Research/Areas of Interest:

Computational methods for data analytics, edge AI, machine vision, deep learning, big data, depth perception, and generative modeling.


Joseph P Robinson earned a B.S. in ECE (2014) and a Ph.D. in CE (2020) from Northeastern University, where he also taught Data Analytics (awarded the Outstanding Teacher Award, 2020). His thesis spanned applied machine vision research, emphasizing automatic face understanding, deep learning, multimodal and sensor fusion, and big data. Dr. Robinson has over 30 publications (thesis; see scholar for his paper pile).

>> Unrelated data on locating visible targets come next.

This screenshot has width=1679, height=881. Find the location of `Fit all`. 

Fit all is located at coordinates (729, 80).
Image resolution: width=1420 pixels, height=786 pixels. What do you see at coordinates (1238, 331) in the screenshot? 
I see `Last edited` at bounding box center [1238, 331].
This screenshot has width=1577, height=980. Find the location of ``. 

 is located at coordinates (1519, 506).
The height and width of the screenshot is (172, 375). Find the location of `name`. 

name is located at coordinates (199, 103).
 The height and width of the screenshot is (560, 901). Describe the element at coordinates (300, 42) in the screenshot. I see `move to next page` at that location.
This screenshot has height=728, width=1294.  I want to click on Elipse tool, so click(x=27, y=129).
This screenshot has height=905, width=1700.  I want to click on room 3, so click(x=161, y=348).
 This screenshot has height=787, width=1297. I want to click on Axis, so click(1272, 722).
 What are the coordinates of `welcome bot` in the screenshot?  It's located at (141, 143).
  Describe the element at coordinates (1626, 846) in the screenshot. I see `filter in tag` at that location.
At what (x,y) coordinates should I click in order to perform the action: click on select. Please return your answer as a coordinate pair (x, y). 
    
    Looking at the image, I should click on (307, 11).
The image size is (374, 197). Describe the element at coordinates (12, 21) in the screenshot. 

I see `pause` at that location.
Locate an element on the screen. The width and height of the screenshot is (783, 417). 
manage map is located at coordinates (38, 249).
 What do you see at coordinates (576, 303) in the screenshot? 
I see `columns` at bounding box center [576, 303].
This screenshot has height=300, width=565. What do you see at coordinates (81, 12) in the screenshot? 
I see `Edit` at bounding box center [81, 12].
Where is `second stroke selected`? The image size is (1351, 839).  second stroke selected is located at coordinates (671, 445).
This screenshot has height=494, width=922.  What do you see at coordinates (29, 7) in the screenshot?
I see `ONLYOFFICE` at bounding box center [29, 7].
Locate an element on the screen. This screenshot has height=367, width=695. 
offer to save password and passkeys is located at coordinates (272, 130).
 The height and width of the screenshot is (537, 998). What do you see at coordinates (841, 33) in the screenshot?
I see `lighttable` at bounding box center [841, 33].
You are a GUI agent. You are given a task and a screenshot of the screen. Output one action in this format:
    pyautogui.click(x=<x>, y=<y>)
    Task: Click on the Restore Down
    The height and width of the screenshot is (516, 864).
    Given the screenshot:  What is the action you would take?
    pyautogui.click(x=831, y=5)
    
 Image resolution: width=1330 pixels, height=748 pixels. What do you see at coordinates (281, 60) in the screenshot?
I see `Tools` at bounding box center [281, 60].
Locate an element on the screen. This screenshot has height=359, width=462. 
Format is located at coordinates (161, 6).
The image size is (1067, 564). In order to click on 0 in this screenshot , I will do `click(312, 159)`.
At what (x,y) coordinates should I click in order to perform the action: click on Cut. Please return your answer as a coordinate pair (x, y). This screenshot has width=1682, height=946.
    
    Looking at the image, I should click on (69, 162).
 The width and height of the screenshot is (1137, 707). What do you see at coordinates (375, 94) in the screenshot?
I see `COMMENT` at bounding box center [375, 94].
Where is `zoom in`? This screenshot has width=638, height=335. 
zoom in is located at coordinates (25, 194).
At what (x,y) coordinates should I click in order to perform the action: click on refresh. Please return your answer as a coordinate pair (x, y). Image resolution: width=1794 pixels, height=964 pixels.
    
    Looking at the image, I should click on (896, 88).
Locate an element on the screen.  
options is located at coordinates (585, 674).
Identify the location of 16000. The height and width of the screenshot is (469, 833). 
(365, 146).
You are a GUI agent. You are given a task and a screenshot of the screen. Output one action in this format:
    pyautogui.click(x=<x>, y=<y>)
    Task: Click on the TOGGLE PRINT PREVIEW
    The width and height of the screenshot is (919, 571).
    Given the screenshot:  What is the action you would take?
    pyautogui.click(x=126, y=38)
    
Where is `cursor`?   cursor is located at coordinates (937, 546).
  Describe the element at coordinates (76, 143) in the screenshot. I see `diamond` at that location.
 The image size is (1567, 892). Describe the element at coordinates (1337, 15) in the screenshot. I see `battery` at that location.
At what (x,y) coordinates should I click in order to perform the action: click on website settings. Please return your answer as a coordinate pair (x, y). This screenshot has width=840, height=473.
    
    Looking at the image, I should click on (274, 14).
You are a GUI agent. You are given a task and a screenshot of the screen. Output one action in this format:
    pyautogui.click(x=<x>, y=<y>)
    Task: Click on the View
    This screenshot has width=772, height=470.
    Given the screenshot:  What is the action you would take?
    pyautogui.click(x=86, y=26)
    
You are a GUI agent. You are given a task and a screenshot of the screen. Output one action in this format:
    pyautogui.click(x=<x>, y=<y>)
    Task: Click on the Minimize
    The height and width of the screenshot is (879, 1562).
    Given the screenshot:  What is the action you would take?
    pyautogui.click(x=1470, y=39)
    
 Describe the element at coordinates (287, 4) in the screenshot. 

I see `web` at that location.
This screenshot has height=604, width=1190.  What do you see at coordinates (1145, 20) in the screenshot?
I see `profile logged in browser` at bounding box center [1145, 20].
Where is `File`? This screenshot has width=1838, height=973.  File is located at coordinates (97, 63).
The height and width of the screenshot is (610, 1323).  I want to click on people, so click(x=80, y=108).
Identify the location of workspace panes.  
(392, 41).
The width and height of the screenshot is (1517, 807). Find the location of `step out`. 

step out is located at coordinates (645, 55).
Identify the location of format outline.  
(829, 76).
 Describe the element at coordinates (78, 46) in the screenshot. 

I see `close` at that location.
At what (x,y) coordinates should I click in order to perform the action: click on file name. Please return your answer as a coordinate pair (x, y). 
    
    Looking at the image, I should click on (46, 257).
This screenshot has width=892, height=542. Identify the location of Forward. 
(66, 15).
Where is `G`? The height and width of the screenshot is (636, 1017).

Previously, led a team to TRECVid debut (MED, 3rd-place). Built many image-based, video, and multi-modal datasets, most notably Families In the Wild (FIW), which recently extended with multimedia in FIW-Multimedia (FIW-MM). The most recent dataset was the Balanced Faces in the Wild (BFW): image-based labeled data to support research on bias in facial recognition. Organized 2020 FG conference, various workshops, and challenges (e.g., NECV 2017, RFIW17@ACM-MM, RFIW18-RFIW19-RFIW20@FG, AMFG@CVPR18-19, FacesMM), tutorials (i.e., ACM-MM, CVPR, FG), PC (e.g., CVPR, FG, MIRP, MMEDIA, AAAI, ICCV), reviewer (e.g., IEEE TBioCAS, TIP, TPAMI), and positions like President of IEEE@NEU & Relations Officer of IEEE SAC R1 Region. Completed two NSF REUs (2010 & 2011); co-ops at Analogic Corporation and Raytheon BBN Technology; interned at MIT Lincoln Labs (2014), System & Technology Research (2016 & 2017), Snap Inc. (i.e., Snapchat) (2018), and ISMConnect (2019). Joseph was the first full-time AI Engineer hired on the Team Perception of Vicarious Surgical (NYSE:RBOT), where he developed depth perception capabilities for their minimally invasive surgery. He is now co-founder, with Dr. Yun Raymond Fu, of the AI startup AEyeZone, and lecturing ML at Tufts University.